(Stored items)
↓

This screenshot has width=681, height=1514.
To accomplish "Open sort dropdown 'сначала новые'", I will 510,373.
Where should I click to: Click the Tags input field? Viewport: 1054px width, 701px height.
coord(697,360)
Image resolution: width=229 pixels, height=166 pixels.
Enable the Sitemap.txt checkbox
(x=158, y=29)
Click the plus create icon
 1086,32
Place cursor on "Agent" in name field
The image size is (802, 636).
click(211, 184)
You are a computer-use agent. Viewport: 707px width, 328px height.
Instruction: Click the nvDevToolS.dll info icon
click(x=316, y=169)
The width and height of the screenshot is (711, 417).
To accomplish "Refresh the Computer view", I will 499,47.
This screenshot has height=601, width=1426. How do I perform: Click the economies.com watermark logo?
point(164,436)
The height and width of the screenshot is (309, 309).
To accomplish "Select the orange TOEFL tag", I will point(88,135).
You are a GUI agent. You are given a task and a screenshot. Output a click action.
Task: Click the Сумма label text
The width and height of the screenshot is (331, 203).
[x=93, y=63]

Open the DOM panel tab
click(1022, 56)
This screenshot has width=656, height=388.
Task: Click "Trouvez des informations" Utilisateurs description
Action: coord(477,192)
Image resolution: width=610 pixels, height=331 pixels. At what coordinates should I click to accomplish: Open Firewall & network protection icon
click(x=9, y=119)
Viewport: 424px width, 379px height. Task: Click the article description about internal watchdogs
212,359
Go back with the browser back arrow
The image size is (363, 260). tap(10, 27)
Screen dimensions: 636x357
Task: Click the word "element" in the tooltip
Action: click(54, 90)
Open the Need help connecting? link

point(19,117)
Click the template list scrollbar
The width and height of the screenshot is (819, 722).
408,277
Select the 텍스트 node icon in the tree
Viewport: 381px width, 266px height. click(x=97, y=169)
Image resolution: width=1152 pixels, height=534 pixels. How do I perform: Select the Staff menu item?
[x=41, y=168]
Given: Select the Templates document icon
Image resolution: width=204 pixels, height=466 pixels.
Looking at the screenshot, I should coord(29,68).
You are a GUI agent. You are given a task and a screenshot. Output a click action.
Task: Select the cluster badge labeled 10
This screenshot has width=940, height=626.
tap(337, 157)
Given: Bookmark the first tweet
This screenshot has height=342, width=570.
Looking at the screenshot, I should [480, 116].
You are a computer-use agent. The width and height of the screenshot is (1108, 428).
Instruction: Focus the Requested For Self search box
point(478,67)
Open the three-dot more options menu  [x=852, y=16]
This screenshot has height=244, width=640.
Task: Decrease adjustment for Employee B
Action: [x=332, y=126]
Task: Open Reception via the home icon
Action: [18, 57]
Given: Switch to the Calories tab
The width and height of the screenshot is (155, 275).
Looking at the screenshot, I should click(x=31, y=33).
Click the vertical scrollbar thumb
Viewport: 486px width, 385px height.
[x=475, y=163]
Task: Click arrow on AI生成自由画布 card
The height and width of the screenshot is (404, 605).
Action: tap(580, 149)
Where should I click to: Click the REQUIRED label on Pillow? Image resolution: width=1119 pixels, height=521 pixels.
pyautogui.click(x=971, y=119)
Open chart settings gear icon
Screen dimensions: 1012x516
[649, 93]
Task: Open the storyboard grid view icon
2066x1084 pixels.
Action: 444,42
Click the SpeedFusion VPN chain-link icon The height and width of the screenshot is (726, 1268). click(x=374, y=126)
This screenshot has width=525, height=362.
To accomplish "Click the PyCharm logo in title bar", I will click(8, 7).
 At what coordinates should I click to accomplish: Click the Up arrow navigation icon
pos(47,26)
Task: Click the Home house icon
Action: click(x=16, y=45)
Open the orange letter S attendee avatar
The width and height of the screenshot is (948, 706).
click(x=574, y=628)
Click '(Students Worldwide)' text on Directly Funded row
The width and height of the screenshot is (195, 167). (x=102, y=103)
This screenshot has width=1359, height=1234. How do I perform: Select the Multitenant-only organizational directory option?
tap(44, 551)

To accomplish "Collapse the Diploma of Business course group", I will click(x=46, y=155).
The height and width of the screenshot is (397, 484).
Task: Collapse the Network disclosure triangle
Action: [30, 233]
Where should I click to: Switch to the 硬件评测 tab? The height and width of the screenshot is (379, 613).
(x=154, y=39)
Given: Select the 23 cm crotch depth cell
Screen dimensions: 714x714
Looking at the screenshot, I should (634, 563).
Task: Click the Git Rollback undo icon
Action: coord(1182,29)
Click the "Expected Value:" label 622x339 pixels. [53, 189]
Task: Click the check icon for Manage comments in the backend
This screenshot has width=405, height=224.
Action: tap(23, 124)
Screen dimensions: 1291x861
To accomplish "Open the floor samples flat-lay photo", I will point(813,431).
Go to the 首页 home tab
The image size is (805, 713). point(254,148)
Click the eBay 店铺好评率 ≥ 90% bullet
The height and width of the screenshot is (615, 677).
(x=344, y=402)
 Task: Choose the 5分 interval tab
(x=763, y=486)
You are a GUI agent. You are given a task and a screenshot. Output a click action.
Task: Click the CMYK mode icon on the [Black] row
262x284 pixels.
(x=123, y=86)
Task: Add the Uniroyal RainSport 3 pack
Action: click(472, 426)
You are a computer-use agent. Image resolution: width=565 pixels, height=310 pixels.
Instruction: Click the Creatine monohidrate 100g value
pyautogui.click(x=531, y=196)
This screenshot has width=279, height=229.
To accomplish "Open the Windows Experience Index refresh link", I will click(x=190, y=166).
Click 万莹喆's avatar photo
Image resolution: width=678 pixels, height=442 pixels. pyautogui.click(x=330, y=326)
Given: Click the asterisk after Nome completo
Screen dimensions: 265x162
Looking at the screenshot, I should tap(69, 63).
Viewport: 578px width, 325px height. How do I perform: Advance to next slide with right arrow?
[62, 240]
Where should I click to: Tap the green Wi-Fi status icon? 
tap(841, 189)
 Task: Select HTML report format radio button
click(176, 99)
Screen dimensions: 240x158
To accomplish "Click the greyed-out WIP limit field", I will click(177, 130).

↑

Your reply must repeat the entries above exactly and in full.

Task solution:
This screenshot has width=681, height=1514.
To accomplish "Open sort dropdown 'сначала новые'", I will 510,373.
Where should I click to: Click the Tags input field? Viewport: 1054px width, 701px height.
coord(697,360)
Image resolution: width=229 pixels, height=166 pixels.
Enable the Sitemap.txt checkbox
(x=158, y=29)
Click the plus create icon
 1086,32
Place cursor on "Agent" in name field
The image size is (802, 636).
click(211, 184)
You are a computer-use agent. Viewport: 707px width, 328px height.
Instruction: Click the nvDevToolS.dll info icon
click(x=316, y=169)
The width and height of the screenshot is (711, 417).
To accomplish "Refresh the Computer view", I will 499,47.
This screenshot has height=601, width=1426. How do I perform: Click the economies.com watermark logo?
point(164,436)
The height and width of the screenshot is (309, 309).
To accomplish "Select the orange TOEFL tag", I will point(88,135).
You are a GUI agent. You are given a task and a screenshot. Output a click action.
Task: Click the Сумма label text
The width and height of the screenshot is (331, 203).
[x=93, y=63]

Open the DOM panel tab
click(1022, 56)
This screenshot has width=656, height=388.
Task: Click "Trouvez des informations" Utilisateurs description
Action: coord(477,192)
Image resolution: width=610 pixels, height=331 pixels. At what coordinates should I click to accomplish: Open Firewall & network protection icon
click(x=9, y=119)
Viewport: 424px width, 379px height. Task: Click the article description about internal watchdogs
212,359
Go back with the browser back arrow
The image size is (363, 260). tap(10, 27)
Screen dimensions: 636x357
Task: Click the word "element" in the tooltip
Action: click(54, 90)
Open the Need help connecting? link

point(19,117)
Click the template list scrollbar
The width and height of the screenshot is (819, 722).
408,277
Select the 텍스트 node icon in the tree
Viewport: 381px width, 266px height. click(x=97, y=169)
Image resolution: width=1152 pixels, height=534 pixels. How do I perform: Select the Staff menu item?
[x=41, y=168]
Given: Select the Templates document icon
Image resolution: width=204 pixels, height=466 pixels.
Looking at the screenshot, I should coord(29,68).
You are a GUI agent. You are given a task and a screenshot. Output a click action.
Task: Select the cluster badge labeled 10
This screenshot has width=940, height=626.
tap(337, 157)
Given: Bookmark the first tweet
This screenshot has height=342, width=570.
Looking at the screenshot, I should [480, 116].
You are a computer-use agent. The width and height of the screenshot is (1108, 428).
Instruction: Focus the Requested For Self search box
point(478,67)
Open the three-dot more options menu  [x=852, y=16]
This screenshot has height=244, width=640.
Task: Decrease adjustment for Employee B
Action: [x=332, y=126]
Task: Open Reception via the home icon
Action: [18, 57]
Given: Switch to the Calories tab
The width and height of the screenshot is (155, 275).
Looking at the screenshot, I should click(x=31, y=33).
Click the vertical scrollbar thumb
Viewport: 486px width, 385px height.
[x=475, y=163]
Task: Click arrow on AI生成自由画布 card
The height and width of the screenshot is (404, 605).
Action: tap(580, 149)
Where should I click to: Click the REQUIRED label on Pillow? Image resolution: width=1119 pixels, height=521 pixels.
pyautogui.click(x=971, y=119)
Open chart settings gear icon
Screen dimensions: 1012x516
[649, 93]
Task: Open the storyboard grid view icon
2066x1084 pixels.
Action: 444,42
Click the SpeedFusion VPN chain-link icon The height and width of the screenshot is (726, 1268). click(x=374, y=126)
This screenshot has width=525, height=362.
To accomplish "Click the PyCharm logo in title bar", I will click(8, 7).
 At what coordinates should I click to accomplish: Click the Up arrow navigation icon
pos(47,26)
Task: Click the Home house icon
Action: click(x=16, y=45)
Open the orange letter S attendee avatar
The width and height of the screenshot is (948, 706).
click(x=574, y=628)
Click '(Students Worldwide)' text on Directly Funded row
The width and height of the screenshot is (195, 167). (x=102, y=103)
This screenshot has width=1359, height=1234. How do I perform: Select the Multitenant-only organizational directory option?
tap(44, 551)

To accomplish "Collapse the Diploma of Business course group", I will click(x=46, y=155).
The height and width of the screenshot is (397, 484).
Task: Collapse the Network disclosure triangle
Action: [30, 233]
Where should I click to: Switch to the 硬件评测 tab? The height and width of the screenshot is (379, 613).
(x=154, y=39)
Given: Select the 23 cm crotch depth cell
Screen dimensions: 714x714
Looking at the screenshot, I should (634, 563).
Task: Click the Git Rollback undo icon
Action: coord(1182,29)
Click the "Expected Value:" label 622x339 pixels. [53, 189]
Task: Click the check icon for Manage comments in the backend
This screenshot has width=405, height=224.
Action: tap(23, 124)
Screen dimensions: 1291x861
To accomplish "Open the floor samples flat-lay photo", I will point(813,431).
Go to the 首页 home tab
The image size is (805, 713). point(254,148)
Click the eBay 店铺好评率 ≥ 90% bullet
The height and width of the screenshot is (615, 677).
(x=344, y=402)
 Task: Choose the 5分 interval tab
(x=763, y=486)
You are a GUI agent. You are given a task and a screenshot. Output a click action.
Task: Click the CMYK mode icon on the [Black] row
262x284 pixels.
(x=123, y=86)
Task: Add the Uniroyal RainSport 3 pack
Action: click(472, 426)
You are a computer-use agent. Image resolution: width=565 pixels, height=310 pixels.
Instruction: Click the Creatine monohidrate 100g value
pyautogui.click(x=531, y=196)
This screenshot has width=279, height=229.
To accomplish "Open the Windows Experience Index refresh link", I will click(x=190, y=166).
Click 万莹喆's avatar photo
Image resolution: width=678 pixels, height=442 pixels. pyautogui.click(x=330, y=326)
Given: Click the asterisk after Nome completo
Screen dimensions: 265x162
Looking at the screenshot, I should tap(69, 63).
Viewport: 578px width, 325px height. How do I perform: Advance to next slide with right arrow?
[62, 240]
Where should I click to: Tap the green Wi-Fi status icon? 
tap(841, 189)
 Task: Select HTML report format radio button
click(176, 99)
Screen dimensions: 240x158
To accomplish "Click the greyed-out WIP limit field", I will click(177, 130).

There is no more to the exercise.